• _Brief_: Each line below that holds the word "computer" counts toward the answer; reply with the total number only.

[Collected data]
"""

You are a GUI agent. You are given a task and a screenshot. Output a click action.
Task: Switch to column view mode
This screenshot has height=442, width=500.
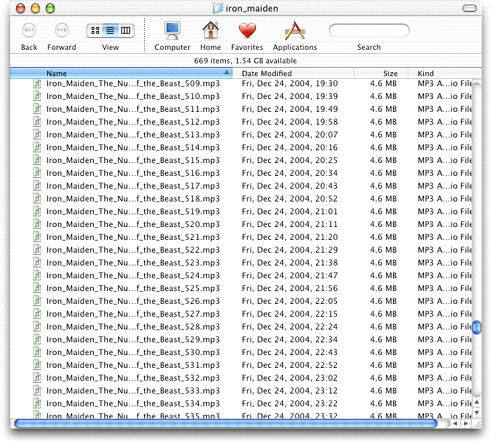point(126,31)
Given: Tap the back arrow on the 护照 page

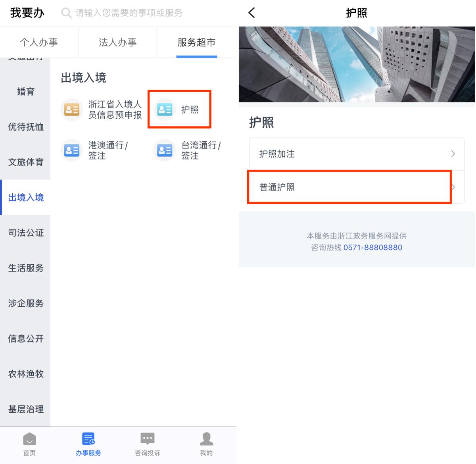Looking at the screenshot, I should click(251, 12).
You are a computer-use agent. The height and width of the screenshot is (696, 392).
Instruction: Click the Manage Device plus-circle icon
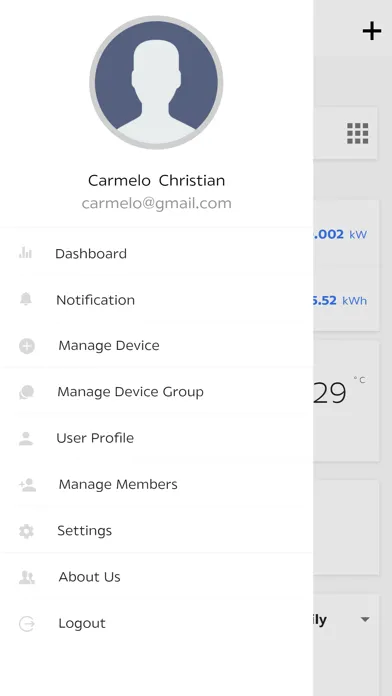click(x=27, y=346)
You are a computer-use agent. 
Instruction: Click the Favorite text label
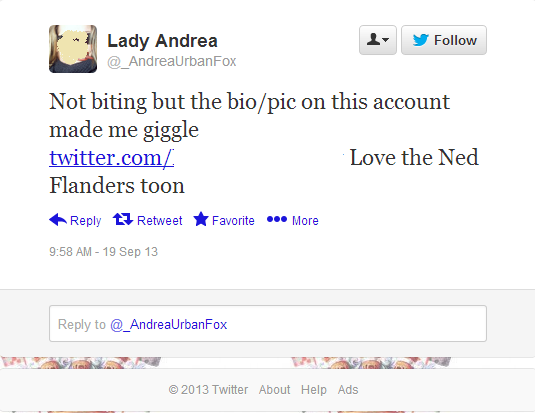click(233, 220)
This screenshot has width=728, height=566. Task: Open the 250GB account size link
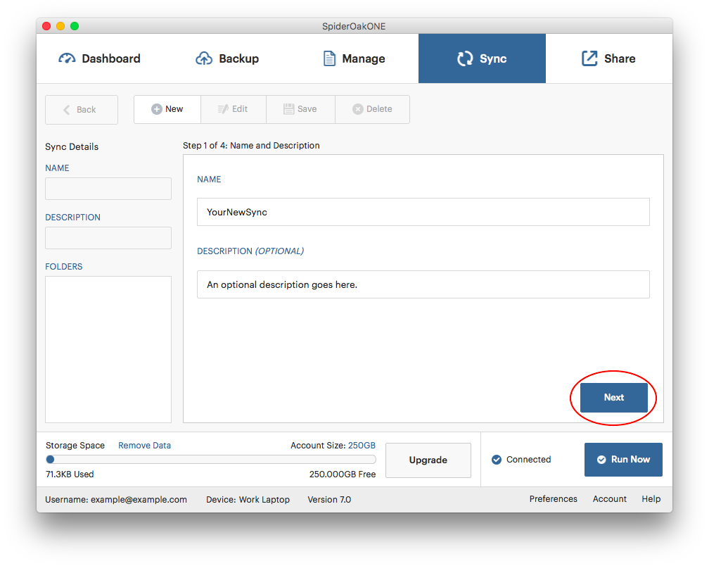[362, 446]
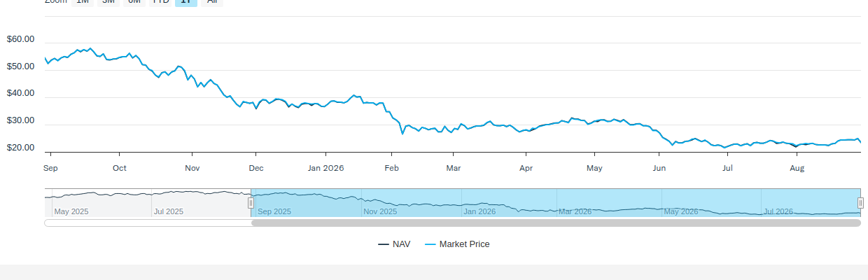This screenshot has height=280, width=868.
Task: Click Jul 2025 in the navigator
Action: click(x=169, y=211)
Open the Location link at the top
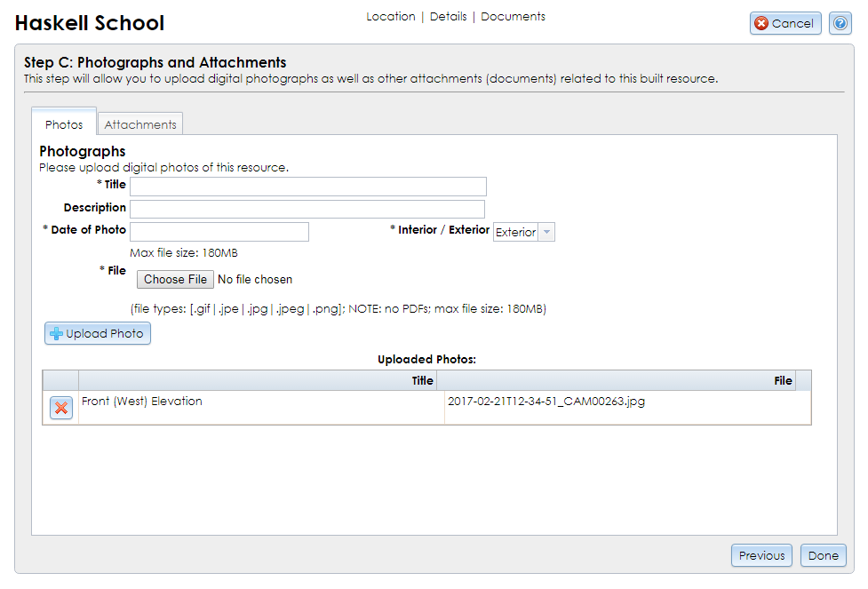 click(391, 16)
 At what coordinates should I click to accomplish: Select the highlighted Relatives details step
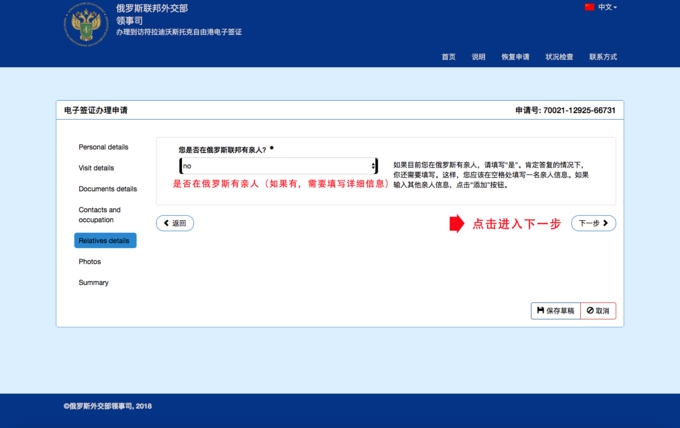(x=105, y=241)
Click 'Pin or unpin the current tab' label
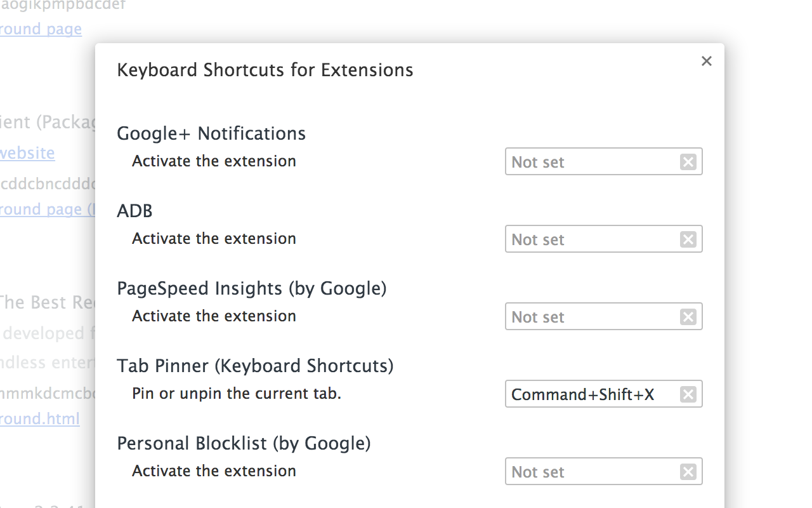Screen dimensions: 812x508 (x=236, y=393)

"""

• _Response area_: 2